+++ Passage provided +++

Khalifa Haftar, who controls the east of the oil-rich country, and the head of the UN-backed government Prime Minister Fayez al-Sarraj will hold discussions under the auspices of French President Emmanuel Macron.
 
Tuesday's talks, which were first reported by France's Journal du Dimanche newspaper on Sunday, would be the second between Sarraj and Haftar in the space of three months after they met in Abu Dhabi in May.
   
Sarraj this month laid out a new political roadmap for his violence-wracked country, including the scheduling of presidential and parliamentary elections in March 2018.
   
Political rivalry and fighting between militias have hampered Libya's recovery from the chaos that followed the 2011 uprising that toppled and longtime dictator Moamer Kadhafi, who was killed in the aftermath.
   
Sarraj's Government of National Accord has been struggling to assert its authority since it began work in Tripoli in March 2016. Haftar's rival administration based in the remote east has refused to recognise it.
  
Western intelligence services fear that Islamic State jihadists are capitalising on the chaos to set up bases in Libya as they are chased from their former strongholds in Iraq and Syria.
   
Libya has also become the main springboard for migrants seeking to reach the EU by sailing to Italy in often flimsy and overloaded boats.

+++

▶ **What you will do**
1/ Copy the stretch of the Libya report from "Khalifa Haftar, who" through "Dhabi in May.", swapping "Abu Dhabi" for "Cairo".
2/ Answer these from the Libya report:
(a) Under whose auspices will the discussions be held?
(b) When are the presidential and parliamentary elections in Sarraj's roadmap set to take place?
(c) In which city did the Government of National Accord begin work, and in what month and year?
3/ Write the next part of the Libya report, picking up right after its last sentence.
The entries that come next have no connection to the Libya report.

+++ Items +++

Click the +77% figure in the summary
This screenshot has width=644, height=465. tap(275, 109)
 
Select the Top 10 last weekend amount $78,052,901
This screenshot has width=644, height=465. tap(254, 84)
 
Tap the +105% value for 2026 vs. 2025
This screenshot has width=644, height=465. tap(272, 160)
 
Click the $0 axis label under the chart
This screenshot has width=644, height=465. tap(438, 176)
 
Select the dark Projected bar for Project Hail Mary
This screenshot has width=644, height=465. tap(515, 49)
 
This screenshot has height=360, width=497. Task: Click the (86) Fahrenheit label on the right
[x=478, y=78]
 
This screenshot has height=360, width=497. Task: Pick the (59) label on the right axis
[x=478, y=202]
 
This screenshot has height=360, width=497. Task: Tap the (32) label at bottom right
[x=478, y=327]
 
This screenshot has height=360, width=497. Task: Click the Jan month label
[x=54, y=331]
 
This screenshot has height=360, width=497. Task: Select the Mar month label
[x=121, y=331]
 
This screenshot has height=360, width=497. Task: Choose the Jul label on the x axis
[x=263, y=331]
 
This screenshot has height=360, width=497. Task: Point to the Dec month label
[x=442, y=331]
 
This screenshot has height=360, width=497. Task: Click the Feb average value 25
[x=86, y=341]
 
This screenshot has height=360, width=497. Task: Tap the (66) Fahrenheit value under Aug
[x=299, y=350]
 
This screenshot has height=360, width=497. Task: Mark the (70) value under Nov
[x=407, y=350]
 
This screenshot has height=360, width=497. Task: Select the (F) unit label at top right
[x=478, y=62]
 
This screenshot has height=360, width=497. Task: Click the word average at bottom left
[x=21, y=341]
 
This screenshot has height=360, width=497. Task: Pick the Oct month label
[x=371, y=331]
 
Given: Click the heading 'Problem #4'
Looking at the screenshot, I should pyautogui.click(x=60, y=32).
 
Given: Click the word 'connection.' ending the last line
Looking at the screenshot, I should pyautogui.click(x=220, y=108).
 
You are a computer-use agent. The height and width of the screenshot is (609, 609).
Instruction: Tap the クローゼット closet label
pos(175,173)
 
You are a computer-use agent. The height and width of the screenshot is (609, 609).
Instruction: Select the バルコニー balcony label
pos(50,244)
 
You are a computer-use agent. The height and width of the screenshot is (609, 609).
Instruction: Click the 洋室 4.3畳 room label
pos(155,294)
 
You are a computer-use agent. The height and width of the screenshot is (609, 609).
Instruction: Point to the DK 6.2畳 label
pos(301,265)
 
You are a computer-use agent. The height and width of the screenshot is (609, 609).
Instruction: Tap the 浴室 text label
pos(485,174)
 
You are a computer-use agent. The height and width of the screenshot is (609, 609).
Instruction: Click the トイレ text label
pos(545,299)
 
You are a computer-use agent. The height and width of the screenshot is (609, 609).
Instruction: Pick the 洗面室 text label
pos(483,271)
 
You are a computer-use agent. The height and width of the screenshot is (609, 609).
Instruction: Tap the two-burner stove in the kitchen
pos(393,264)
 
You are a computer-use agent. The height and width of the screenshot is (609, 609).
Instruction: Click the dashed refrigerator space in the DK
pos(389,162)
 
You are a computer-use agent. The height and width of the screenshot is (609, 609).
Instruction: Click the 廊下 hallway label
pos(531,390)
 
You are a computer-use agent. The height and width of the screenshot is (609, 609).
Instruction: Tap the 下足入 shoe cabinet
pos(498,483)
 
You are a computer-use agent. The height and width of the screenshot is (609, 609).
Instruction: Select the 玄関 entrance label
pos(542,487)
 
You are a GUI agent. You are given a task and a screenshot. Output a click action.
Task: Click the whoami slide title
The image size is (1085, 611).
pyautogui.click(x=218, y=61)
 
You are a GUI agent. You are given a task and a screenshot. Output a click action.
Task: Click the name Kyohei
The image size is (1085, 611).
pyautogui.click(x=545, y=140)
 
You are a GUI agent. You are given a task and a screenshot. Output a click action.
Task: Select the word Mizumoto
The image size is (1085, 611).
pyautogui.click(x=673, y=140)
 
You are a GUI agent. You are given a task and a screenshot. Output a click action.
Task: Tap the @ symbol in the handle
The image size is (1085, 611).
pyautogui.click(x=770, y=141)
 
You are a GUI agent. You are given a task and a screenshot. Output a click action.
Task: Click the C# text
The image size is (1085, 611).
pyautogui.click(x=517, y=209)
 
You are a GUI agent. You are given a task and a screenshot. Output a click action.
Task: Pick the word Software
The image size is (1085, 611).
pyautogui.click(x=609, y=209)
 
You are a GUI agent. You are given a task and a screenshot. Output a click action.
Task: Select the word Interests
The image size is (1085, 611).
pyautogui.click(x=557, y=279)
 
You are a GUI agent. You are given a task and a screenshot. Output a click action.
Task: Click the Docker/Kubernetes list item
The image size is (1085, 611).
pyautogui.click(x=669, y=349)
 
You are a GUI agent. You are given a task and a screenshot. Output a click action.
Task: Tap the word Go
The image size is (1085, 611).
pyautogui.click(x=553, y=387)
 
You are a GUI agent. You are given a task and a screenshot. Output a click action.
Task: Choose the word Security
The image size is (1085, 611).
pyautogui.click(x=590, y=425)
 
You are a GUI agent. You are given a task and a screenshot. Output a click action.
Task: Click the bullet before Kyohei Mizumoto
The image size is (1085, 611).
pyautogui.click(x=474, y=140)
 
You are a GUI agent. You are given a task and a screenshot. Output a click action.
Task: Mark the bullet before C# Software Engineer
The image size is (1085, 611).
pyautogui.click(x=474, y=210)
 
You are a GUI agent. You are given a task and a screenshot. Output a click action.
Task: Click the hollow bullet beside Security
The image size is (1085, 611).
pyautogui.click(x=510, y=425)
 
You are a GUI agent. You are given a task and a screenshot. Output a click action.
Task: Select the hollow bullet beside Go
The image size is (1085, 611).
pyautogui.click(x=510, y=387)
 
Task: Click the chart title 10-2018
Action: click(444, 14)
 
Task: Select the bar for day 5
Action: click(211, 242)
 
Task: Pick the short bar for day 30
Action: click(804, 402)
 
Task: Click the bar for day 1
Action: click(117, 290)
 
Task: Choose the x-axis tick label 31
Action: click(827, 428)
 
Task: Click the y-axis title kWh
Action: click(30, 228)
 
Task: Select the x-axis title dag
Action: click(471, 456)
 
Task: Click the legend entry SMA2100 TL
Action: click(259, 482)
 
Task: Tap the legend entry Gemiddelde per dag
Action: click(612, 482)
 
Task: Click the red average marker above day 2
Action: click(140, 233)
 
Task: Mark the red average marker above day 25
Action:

+++
+++ Items +++

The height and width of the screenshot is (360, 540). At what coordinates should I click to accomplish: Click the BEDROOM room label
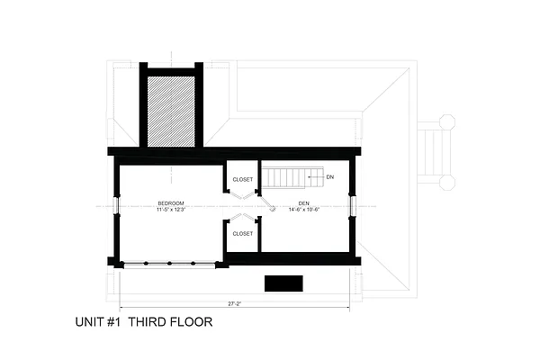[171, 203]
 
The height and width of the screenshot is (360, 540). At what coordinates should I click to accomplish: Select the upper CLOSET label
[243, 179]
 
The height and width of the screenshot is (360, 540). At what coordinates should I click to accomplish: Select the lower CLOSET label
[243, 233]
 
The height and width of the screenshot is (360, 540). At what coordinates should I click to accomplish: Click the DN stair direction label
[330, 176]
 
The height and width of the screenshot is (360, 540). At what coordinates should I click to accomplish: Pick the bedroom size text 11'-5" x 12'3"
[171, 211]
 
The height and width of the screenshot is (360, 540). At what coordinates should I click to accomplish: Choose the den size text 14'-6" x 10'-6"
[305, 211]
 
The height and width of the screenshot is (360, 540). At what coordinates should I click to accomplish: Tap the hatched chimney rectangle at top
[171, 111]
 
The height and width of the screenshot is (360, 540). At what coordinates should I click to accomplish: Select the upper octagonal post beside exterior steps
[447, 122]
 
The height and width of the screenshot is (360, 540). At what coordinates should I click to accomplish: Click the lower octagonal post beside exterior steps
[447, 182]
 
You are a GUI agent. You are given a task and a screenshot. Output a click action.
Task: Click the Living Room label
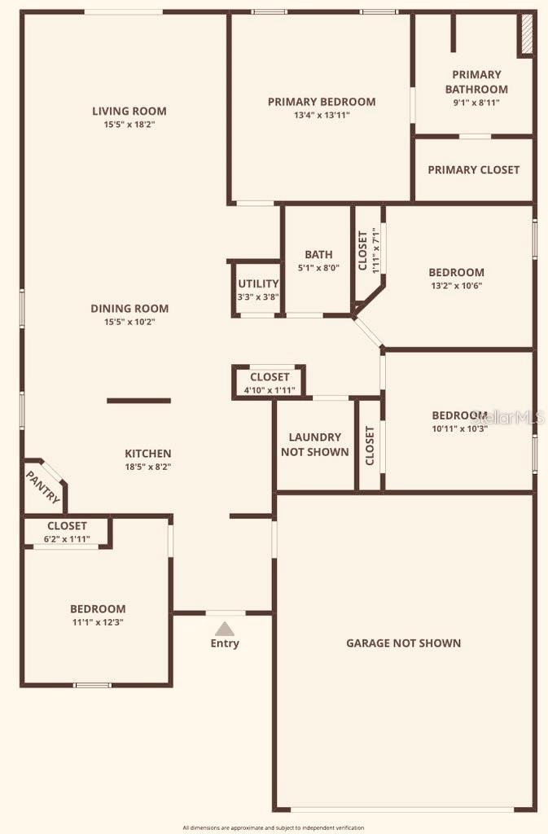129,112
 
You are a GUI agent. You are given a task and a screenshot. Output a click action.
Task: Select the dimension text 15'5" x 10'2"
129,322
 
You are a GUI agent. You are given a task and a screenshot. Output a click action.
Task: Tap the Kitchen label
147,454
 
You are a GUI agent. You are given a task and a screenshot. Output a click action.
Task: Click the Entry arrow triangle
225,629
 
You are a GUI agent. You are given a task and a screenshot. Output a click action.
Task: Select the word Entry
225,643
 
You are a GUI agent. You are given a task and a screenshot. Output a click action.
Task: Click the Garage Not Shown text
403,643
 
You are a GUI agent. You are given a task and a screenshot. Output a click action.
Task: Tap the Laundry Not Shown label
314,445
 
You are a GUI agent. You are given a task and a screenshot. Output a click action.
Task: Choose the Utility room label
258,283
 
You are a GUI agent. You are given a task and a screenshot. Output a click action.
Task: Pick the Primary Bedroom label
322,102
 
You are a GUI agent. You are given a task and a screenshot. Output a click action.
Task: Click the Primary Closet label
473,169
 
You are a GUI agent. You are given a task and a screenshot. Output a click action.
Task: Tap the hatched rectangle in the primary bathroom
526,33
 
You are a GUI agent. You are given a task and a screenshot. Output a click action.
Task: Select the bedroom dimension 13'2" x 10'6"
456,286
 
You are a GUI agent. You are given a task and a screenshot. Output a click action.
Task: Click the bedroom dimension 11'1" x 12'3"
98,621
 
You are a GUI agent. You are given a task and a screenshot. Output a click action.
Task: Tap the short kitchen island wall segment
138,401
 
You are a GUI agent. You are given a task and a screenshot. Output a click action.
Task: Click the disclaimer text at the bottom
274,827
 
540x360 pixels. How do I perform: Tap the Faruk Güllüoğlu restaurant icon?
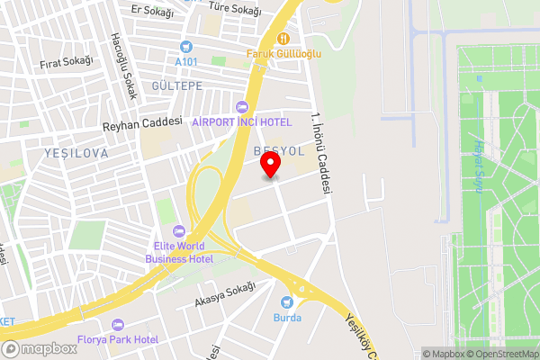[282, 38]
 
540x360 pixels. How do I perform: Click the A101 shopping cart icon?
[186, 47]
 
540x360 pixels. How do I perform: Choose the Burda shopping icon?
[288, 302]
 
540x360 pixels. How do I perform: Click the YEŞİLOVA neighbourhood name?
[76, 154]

+++
+++ Items +++

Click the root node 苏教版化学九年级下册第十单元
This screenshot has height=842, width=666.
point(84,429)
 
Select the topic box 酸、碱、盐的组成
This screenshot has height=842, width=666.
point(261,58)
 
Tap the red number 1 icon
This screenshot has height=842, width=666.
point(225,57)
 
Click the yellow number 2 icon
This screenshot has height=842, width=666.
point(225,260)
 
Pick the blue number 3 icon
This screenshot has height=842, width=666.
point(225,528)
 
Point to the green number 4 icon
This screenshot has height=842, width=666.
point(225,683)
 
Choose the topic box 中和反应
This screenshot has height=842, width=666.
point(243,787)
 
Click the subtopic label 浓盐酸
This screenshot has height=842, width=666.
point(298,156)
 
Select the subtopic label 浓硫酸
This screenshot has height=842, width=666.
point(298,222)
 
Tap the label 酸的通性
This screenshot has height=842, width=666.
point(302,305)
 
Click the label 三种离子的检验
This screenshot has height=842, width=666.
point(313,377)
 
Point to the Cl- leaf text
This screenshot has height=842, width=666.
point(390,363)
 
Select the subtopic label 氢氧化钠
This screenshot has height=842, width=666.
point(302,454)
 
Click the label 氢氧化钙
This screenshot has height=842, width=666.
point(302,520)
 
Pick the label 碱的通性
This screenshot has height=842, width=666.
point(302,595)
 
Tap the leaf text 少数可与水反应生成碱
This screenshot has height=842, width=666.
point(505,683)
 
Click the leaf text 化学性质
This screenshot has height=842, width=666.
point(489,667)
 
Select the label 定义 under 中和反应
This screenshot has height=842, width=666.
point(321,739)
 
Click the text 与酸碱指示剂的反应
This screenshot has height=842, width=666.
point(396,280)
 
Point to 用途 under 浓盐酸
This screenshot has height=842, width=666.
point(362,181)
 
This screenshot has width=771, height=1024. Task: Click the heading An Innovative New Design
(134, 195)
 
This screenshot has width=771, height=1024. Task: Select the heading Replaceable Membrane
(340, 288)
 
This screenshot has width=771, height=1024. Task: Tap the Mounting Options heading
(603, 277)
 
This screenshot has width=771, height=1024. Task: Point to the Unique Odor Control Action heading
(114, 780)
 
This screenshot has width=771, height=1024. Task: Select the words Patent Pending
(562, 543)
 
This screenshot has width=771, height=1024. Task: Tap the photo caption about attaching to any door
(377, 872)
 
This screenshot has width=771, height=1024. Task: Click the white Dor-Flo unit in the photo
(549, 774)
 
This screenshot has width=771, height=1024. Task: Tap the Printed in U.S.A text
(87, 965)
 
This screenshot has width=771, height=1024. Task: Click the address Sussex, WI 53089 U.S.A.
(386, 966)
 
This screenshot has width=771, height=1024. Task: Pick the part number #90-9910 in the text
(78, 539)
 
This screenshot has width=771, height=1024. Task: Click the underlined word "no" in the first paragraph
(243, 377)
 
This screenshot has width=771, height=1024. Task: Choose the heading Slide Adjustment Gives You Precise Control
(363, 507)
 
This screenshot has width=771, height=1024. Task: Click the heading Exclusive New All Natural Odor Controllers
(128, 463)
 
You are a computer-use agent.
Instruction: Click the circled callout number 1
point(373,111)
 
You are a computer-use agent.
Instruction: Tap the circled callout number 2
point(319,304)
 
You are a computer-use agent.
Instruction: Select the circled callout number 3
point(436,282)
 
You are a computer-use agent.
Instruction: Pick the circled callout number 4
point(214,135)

+++

▶ **Response list**
1/
Khalifa Haftar, who controls the east of the oil-rich country, and the head of the UN-backed government Prime Minister Fayez al-Sarraj will hold discussions under the auspices of French President Emmanuel Macron.
 
Tuesday's talks, which were first reported by France's Journal du Dimanche newspaper on Sunday, would be the second between Sarraj and Haftar in the space of three months after they met in Cairo in May.

2/
(a) French President Emmanuel Macron
(b) March 2018
(c) Tripoli, in March 2016

3/
   
French Foreign Minister Jean-Yves Le Drian told Le Monde newspaper in June that Libya was "a priority" for the new French president and said there were "a security risk because of the trafficking of all kinds, including humans" from Libya.
 
"In consultation with all its partners, France intends to show its support for the efforts to build a political compromise, under the aegis of the United Nations, which unites... all the different Libyan actors," Monday's statement from the Elysee Palace said.
   
"The challenge is to build a state capable of meeting the basic needs of Libyans and endowed with a regular unified army under the authority of the civil power.
 
"It is necessary for the control of Libyan territory and its borders, to fight terrorist groups and arms and migrant traffickers, but also with a view to a return to a stable institutional life."